I determined that both .deduplicated.bismark.cov.gz and deduplicated.txt.gz files yield that exact same counts that are reported in the Bismark Methylation Extractor splitting reports. But cytosine report files (e.g. _report.txt) do not give the same counts. For some reason, there are slightly more total reads (~50K reads) in these files. So I decided to go with deduplicated.txt.gz files as input.

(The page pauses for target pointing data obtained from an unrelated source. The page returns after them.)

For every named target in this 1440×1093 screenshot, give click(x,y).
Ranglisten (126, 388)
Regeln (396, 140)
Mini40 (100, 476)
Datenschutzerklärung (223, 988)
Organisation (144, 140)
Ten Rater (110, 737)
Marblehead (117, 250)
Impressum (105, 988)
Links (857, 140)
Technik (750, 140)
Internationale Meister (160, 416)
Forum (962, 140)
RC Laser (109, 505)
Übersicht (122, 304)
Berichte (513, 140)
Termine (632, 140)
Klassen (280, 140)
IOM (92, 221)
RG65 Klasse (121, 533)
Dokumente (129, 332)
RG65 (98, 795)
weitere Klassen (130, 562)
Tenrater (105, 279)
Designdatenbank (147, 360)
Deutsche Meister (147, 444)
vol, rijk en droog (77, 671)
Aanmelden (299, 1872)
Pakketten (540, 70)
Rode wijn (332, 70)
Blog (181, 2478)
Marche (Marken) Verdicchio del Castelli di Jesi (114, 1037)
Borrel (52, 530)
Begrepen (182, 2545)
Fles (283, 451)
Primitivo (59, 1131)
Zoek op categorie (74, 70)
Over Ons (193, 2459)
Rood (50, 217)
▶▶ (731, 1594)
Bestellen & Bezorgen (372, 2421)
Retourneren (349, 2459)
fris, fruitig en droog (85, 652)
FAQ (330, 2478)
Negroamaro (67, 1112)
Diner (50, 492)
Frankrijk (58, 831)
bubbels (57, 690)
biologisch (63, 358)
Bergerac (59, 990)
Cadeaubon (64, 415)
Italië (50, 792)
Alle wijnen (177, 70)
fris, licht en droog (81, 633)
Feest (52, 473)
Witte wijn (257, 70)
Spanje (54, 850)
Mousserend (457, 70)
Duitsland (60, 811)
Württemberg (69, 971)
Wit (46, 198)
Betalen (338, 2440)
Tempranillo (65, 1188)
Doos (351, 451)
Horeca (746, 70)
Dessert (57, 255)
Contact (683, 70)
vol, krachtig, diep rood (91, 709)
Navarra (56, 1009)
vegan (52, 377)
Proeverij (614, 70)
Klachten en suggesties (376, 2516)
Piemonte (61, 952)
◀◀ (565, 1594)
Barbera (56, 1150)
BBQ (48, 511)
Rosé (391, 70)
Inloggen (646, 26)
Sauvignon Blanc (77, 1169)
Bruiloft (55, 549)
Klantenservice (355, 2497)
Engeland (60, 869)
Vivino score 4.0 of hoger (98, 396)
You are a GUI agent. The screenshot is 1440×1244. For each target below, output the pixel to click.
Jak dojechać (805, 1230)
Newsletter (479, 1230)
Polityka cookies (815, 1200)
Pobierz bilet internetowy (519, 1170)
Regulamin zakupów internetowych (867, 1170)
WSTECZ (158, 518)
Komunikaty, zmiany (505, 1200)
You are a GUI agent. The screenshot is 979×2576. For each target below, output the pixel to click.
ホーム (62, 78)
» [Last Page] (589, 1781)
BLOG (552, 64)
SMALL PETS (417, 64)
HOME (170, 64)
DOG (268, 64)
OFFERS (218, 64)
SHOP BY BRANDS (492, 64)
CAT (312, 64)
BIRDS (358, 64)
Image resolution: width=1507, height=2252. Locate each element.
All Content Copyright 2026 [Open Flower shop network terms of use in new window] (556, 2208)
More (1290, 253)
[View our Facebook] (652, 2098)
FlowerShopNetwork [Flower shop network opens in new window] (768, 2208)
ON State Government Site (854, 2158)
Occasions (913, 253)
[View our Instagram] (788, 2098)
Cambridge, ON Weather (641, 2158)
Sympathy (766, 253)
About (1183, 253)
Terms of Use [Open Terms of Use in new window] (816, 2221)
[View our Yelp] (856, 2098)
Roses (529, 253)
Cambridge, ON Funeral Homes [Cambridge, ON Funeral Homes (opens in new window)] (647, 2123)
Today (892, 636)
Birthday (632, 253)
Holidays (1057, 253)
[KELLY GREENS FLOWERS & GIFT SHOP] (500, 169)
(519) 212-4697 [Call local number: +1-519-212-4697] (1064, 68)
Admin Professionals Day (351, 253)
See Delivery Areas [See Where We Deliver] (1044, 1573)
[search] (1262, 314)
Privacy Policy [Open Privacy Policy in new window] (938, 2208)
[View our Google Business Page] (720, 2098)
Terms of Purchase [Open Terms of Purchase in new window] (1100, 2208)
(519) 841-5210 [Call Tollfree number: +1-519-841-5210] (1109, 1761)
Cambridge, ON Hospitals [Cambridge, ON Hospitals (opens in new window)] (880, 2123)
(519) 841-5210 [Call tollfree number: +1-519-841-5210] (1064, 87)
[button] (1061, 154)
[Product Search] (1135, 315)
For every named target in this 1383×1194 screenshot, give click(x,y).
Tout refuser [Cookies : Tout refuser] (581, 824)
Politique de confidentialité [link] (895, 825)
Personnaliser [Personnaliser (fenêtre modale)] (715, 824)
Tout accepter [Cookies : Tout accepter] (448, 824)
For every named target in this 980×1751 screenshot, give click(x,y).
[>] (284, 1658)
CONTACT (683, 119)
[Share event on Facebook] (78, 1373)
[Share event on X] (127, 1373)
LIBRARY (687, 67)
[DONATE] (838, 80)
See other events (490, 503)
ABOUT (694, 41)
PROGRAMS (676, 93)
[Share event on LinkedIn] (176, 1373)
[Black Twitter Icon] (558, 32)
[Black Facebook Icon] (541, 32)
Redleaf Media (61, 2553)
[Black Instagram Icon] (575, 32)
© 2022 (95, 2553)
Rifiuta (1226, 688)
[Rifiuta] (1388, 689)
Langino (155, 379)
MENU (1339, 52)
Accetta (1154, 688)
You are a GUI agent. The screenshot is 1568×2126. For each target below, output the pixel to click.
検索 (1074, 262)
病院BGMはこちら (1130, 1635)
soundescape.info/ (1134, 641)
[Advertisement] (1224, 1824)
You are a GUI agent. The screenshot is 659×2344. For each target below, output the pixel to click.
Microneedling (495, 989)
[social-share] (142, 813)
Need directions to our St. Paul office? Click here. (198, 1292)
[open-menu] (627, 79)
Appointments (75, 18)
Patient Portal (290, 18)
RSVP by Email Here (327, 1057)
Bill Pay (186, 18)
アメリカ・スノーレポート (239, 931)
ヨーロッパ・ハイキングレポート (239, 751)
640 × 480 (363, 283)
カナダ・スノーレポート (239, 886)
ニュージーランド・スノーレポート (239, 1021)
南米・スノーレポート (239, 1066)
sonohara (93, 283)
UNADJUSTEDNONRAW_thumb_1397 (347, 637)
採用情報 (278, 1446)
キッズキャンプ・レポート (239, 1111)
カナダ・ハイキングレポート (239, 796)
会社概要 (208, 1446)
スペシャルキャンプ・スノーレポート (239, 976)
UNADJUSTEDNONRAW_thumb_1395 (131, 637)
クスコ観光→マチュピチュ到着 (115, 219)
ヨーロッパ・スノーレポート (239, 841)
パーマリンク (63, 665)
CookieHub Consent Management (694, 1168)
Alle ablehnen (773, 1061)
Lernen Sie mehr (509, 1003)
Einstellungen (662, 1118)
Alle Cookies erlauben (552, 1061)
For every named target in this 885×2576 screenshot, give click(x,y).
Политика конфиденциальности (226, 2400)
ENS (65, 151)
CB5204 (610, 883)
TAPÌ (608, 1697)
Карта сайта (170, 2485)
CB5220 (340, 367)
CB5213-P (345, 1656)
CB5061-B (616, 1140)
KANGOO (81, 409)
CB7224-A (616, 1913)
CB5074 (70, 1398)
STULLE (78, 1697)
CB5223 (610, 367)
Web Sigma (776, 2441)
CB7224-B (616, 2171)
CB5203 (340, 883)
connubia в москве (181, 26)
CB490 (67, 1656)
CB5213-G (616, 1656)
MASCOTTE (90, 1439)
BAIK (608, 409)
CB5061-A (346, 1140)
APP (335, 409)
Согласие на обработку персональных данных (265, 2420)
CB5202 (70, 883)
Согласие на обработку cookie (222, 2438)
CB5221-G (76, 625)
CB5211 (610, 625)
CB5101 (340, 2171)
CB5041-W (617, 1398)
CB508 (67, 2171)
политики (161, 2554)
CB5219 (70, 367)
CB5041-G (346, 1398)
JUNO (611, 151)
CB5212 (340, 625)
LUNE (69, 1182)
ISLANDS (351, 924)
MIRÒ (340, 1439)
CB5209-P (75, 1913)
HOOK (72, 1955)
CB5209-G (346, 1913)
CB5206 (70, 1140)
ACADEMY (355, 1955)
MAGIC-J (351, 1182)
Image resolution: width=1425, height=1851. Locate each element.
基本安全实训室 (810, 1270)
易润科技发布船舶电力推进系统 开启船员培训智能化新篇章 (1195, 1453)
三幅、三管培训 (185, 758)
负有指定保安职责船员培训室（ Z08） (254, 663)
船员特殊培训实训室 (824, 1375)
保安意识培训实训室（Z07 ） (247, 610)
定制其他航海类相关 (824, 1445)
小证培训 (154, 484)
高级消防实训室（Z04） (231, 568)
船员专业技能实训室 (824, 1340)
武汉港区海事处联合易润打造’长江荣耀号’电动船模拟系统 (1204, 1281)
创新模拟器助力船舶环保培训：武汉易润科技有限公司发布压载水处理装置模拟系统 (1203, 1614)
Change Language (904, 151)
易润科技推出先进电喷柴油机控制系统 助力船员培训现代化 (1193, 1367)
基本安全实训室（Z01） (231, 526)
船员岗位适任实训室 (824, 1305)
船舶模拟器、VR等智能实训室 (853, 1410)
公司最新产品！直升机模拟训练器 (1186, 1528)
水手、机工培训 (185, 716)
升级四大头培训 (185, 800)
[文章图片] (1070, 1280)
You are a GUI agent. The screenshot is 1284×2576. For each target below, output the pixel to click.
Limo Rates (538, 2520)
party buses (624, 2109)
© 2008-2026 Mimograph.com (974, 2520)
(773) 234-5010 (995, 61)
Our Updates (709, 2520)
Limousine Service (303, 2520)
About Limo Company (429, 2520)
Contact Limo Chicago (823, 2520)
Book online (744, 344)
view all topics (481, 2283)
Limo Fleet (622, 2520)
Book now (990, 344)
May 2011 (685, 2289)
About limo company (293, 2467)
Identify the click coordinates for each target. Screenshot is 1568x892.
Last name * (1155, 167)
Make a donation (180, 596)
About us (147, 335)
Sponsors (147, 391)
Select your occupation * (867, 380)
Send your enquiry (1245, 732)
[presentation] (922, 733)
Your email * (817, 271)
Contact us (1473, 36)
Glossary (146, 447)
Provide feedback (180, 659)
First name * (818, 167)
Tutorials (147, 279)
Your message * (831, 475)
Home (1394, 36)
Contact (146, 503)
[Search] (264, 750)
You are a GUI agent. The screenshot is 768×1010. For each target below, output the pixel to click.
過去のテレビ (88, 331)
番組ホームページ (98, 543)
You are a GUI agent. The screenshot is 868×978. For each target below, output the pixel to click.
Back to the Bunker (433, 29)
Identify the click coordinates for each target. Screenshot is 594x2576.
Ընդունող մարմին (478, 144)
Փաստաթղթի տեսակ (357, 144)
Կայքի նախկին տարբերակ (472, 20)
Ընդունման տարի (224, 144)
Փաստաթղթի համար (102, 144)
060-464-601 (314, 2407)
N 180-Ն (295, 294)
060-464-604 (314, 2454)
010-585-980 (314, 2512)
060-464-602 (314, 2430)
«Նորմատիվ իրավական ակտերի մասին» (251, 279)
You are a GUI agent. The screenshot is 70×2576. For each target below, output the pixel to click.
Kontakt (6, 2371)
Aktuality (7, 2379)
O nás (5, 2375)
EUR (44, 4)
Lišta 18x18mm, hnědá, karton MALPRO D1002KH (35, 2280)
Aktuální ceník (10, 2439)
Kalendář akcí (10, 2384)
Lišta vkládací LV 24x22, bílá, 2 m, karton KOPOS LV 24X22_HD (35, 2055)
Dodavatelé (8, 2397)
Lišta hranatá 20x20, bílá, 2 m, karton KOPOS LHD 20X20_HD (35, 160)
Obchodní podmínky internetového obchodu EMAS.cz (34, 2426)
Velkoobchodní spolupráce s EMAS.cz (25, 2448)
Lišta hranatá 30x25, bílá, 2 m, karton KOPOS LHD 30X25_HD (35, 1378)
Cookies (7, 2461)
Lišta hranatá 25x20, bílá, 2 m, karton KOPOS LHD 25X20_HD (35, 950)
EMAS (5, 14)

Additionally, I decided to also use methylation for thresholding in addition to read coverage to see if that reveal a difference in the number of m:um loci from each context.

Consolidated Code:

Scripts:

  • 20200530_CytosineCounts.sh:
    • splits loci by context
      • input files: .CX_report.txt
      • output files: .CN_report.txt (where N is G, GH, or HH)
    • counts the number of unique methylated and all (meth + unmeth) cytosines from file at different coverage thresholds. *NOTE: Does not count the total number of meth and unmeth Cs, only the number of unique loci.
      • input files: .CN_report.txt
      • output in slurm file
    • slurm file: slurm-2667042.out
  • 20200601_Calig_CytoCounts.sh: counts the total number of methylated and unmethylated cytosines.
  • 20200601_Calig_CytoCounts2.sh: counts the total number of methylated and unmethylated cytosines with 1x coverage in each context (x = umCpG; X = mCpG; z = umCHG; Z = mCHG; h = umCHH; H = mCHH; see Bismark_User_Guide.html)
    • input files: _bismark_bt2_pe.deduplicated.txt.gz
    • output in slurm file
    • slurm file: slurm-2674598.out
  • 20200601_Calig_CytoCounts3.sh:
    • creates files for each cytosine context with the number of reads, chrm, start, context (x = umCpG; X = mCpG; z = umCHG; Z = mCHG; h = umCHH; H = mCHH)
    • counts the total number of methylated and unmethylated cytosines in each context thresholded at different coverages (1x, 2x, 5x, 7x, 10x, 15x, and 20x)
    • input files: _bismark_bt2_pe.deduplicated.txt.gz
    • output files: _BME_mCall_counts.txt.gz
    • slurm file: slurm-2676794.out
  • 20200602_Calig_threshCytoCounts.sh:
    • creates files that contain loci that pass different %methylation thresholds (25%, 50%, 75%, and 95%)
    • input files: deduplicated.bismark.cov.gz
    • output files: deduplicated.bismark.cov.me##.txt
    • slurm file: slurm-2677405.out:
  • 20200602_Calig_threshCytoCounts2.sh:
    • counts the total methylated and unmethylated cytosines in each context at different read coverage and different % methylation thresholds
    • input files: _BME_mCall_counts.txt.gz
    • output in slurm file
    • slurm file: slurm-2680039.out

Output data:

cat slurm-2676794.out|awk -F"\t" '{if($1!~/\+/)print $0}'

cat slurm-2680039.out|awk -F"\t" '{if($1!~/\+/)print $0}'

STEP 3. Plot % methylation for each context at different coverage requirements and at different % methylation requirements

  • used this R markdown script Cyto_context_analysis.Rmd to generate the following plots:

  • plots are facetted by read depth (horizontal) and by % methylation (vertical).

Conclusions

  • I was expecting CHH and CHG methylation to show a lower mC:umC ratio at higher coverage and higher % methylation threshold (under the assumption that far fewer CHH and CHG loci would show >=95% methylation at high coverage based on 30x coverage observations in the bee paper).
  • CHH methylation is still always higher than CpG methylation no matter what the thresholds in this case
  • This could be:
    • an artifact of low coverage; the 5x coverage data in the bee paper also showed this
    • it could just be the way that methylation is (or is not) in sea lice.

Moving forward

  • We would need more coverage (e.g. 30X genome) to accurately assess mC:umC proportions
    • This means we’d need to use a full sequencing run to sequence one invidiual because we’d also want to spike in lambda DNA during the BS library prep to better estimate conversion efficiency
  • Even after getting more coverage, it’s still not certain that we’ll see a difference in mC:umC proportions for cytosines in different contexts or that conversion efficiency will be greater than the umC proportions
  • We decided to not do anymore WGBS with sea lice at this point
  • In the future, it would be great if MBD could be used, but it’s uncertain how efficient this would work for organisms with very low methylation. So far, I haven’t found any papers exploring this.